Research to date on the impact of palliative care has produced mixed results. Some studies have shown a survival benefit but findings have often been muddled by the possibility that there are differences between patients who choose palliative care and those who opt for other types of treatment.
For the current study, researchers examined data from 43 previously published studies with a total of almost 13,000 patients and 2,500 caregivers to see if a pooled analysis could offer a clearer picture.
“Our analyses suggest that patients who received palliative care had better quality of life and less severe symptoms than those patients who hadn’t received palliative care,” said lead study author Dio Kavalieratos of the University of Pittsburgh. “We also saw that those who received palliative care were generally more satisfied with their care and so were their caregivers.”
Still, they found no association between palliative care and survival. “While some studies have shown a positive relationship, others have not; when we combined the results of these studies, on the whole, we found no relationship,” Kavalieratos said by email.
“That said, the underlying assumption here makes sense intuitively – that if you improve people’s symptoms and quality of life, their suffering will decrease, they will be able to engage in and enjoy their lives, and perhaps live longer,” Kavalieratos added. “However, it is a long pathway from symptoms to survival.”
By design, palliative care is focused on reducing suffering for seriously ill patients and their families.
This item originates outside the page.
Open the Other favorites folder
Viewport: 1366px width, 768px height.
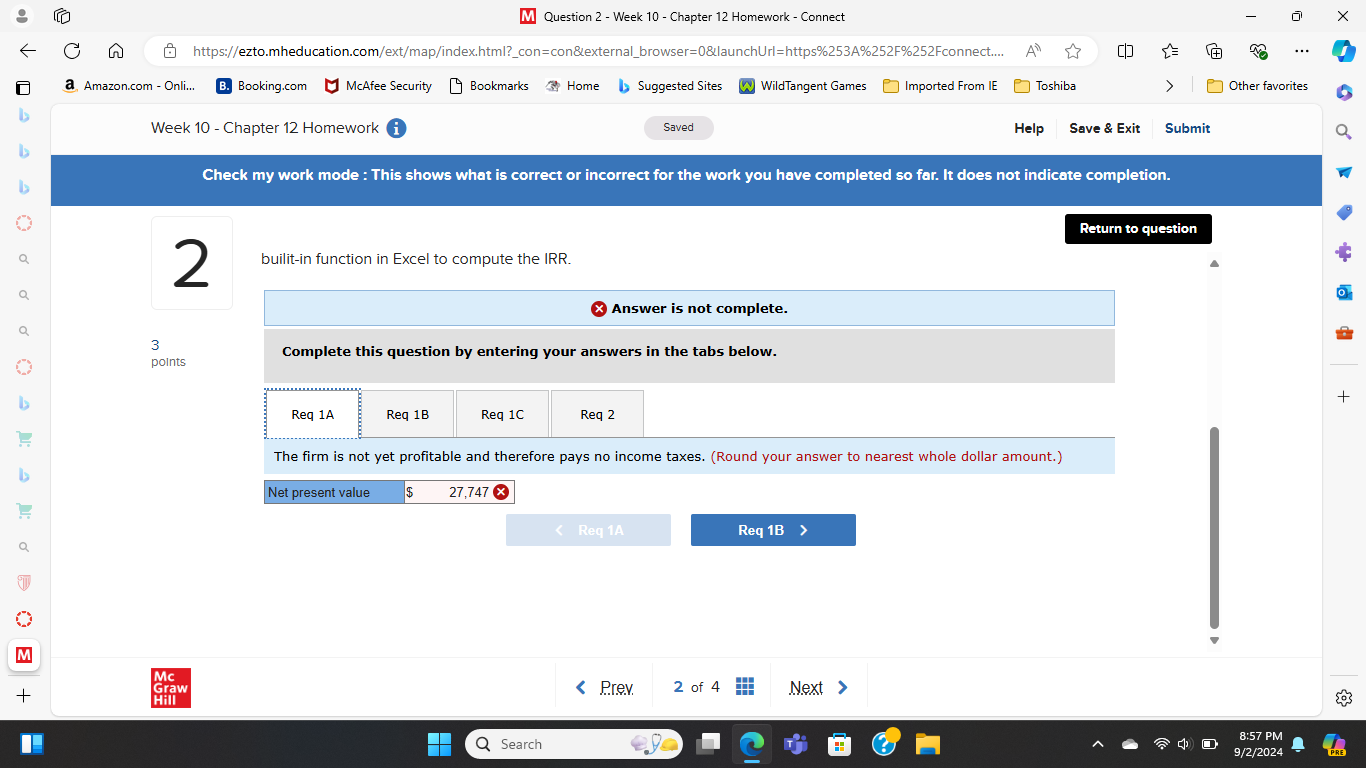point(1257,86)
Many U.S. hospitals have inpatient palliative care programs, and outpatient and community-based alternatives are becoming increasingly common, researchers note in JAMA. Across the studies, patients were 67 years old on average.
The majority of studies involved people with cancer, but some also focused on patients with heart failure. These two diagnoses are the most common reasons for palliative care, the study authors note. Most of the studies in the analysis measured how well palliative care addressed both physical and psychological issues.
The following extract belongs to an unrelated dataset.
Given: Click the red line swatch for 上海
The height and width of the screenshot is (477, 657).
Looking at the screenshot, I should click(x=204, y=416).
In the analysis, palliative care was associated with statistically and clinically significant improvements in measures of patient quality of life and symptom burden after one month and three months of follow-up.
When researchers looked at only the subset of five studies with a low risk of bias due to the types of patients who received palliative care, the impact on quality of life was less pronounced and there was no longer a statistically meaningful impact on symptom burden. Palliative care was, however, consistently associated with improvements in advance care planning, patient and caregiver satisfaction and less healthcare use.
One limitation of the research review is that variation in the types, timing and duration of palliative care in he included studies made it hard to draw firm conclusions in some instances, the authors caution.
Still, the findings suggest that more providers should be trained in palliative care and that researchers should work to pinpoint the best way to make this type of intervention effective for patients, Dr. Preeti Malani of the University of Michigan in Ann Arbor writes in an accompanying editorial. “Families are often not made aware that palliative care is an option, especially when cure is the focus,” Malani told Reuters Health by email.
“Clinicians, patients and families all could benefit from education on the availability of palliative care and what these services can and can’t offer - what they are and are not (i.e. palliative care does not mean we are giving up treatment for example),” Malani added. “Too often palliative care is equated to ‘hospice’ or end of life care but palliative care is much more than that.”